▸ **Document segment**

I was responding to anecdotal evidence with contrary anecdotal evidence. In
the big scheme of things neither really means anything, but it would be pretty
tedious if I had to test a statistically significant number of machines every
time I altered a page layout.

------
baby
Ughh, I really don't like it. I felt lost right away. I use to think about
Airbnb's design a lot when designing on my own because it was simple and told
you directly what you wanted. Like dropbox for example. I don't get the
complication here.

PS: This should be #1 on HN...

------
kiwidrew
As an Airbnb host, I'm worried that this new homepage has too much going on.
The old design really emphasized the "Where are you going?" search box, which
led quite naturally on to the listing results page. Also, many of my guests
are making bookings on-the-go in countries with less than ideal internet
connectivity. So page size definitely matters, and 3.5MB is pushing the
limits.

I do really like how the check-in/check-out date widgets slide out from the
search box when you click it, though... makes the interface feel responsive
and de-clutters the search box.

▸ **Dataset section**
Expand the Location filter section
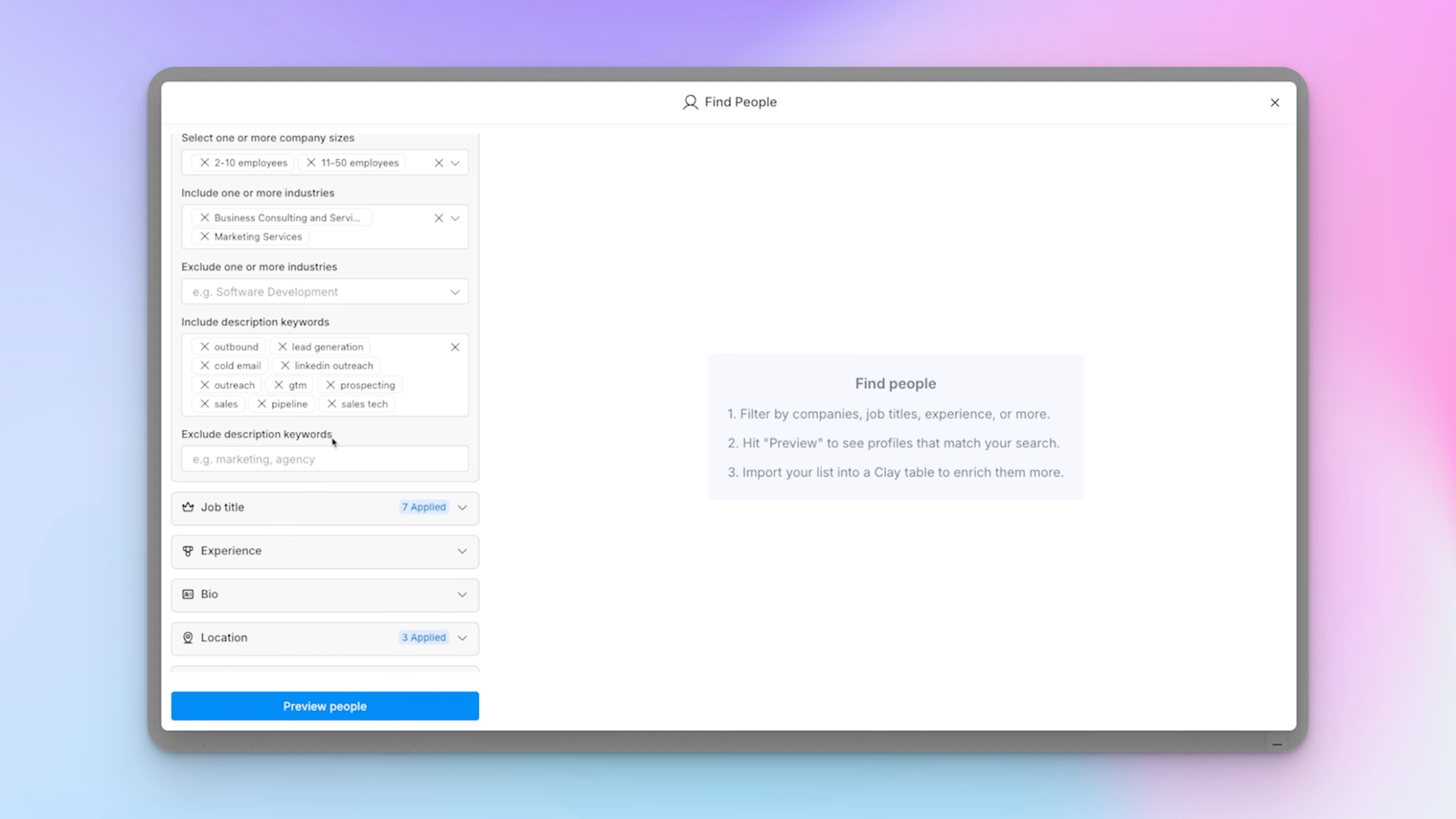Viewport: 1456px width, 819px height. coord(325,638)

▸ **Written instruction 1**
Answer these about the Airbnb homepage thread:
(a) Which other service does baby name as an example of simple design?
(b) What page size does kiwidrew say is pushing the limits?
(c) What slides out from the search box when you click it?
▸ **Written instruction 2**
Copy the stretch of the Airbnb homepage thread from "I was responding" through "a page layout.".
▸ **Written instruction 3**
Carry on the Airbnb homepage thread from the point where it ends.

▸ **Exercise answer 1**
(a) Dropbox
(b) 3.5MB
(c) The check-in/check-out date widgets

▸ **Exercise answer 2**
I was responding to anecdotal evidence with contrary anecdotal evidence. In
the big scheme of things neither really means anything, but it would be pretty
tedious if I had to test a statistically significant number of machines every
time I altered a page layout.

▸ **Exercise answer 3**
Luckily, the rest of the site hasn't been touched other than to add the "Wish
Lists" feature (which I like so far).

------
jermaink
Dear Airbnb team and design crew, you did a great job! The landing page is
great and I´ve always been waiting for the infinite scroll solution for your
service you implemented right now. Especially I really like the Picks and
Collections which have their own style and a cool font. Is your designer
featured on dribbble? For sure, these images are becoming the "Google Doodles"
of airbnb.

I think the whole website looks nice & furnished right now and underlines the
community culture. Maybe you can still tune the city listings page a little?
They grey containers right here <http://www.airbnb.com/s/San-Francisco--CA>
could be improved.

@airbnb: do you plan to offer the "Wish List" in combination with a gifting
function, so that a user can gift his girlfriend or whomever with X nights in
Wish List place younameit? I think if you integrate that into Facebook "X just
gifted Y with Z nights in this beautiful room (link) in City Awesome", it
would be nice.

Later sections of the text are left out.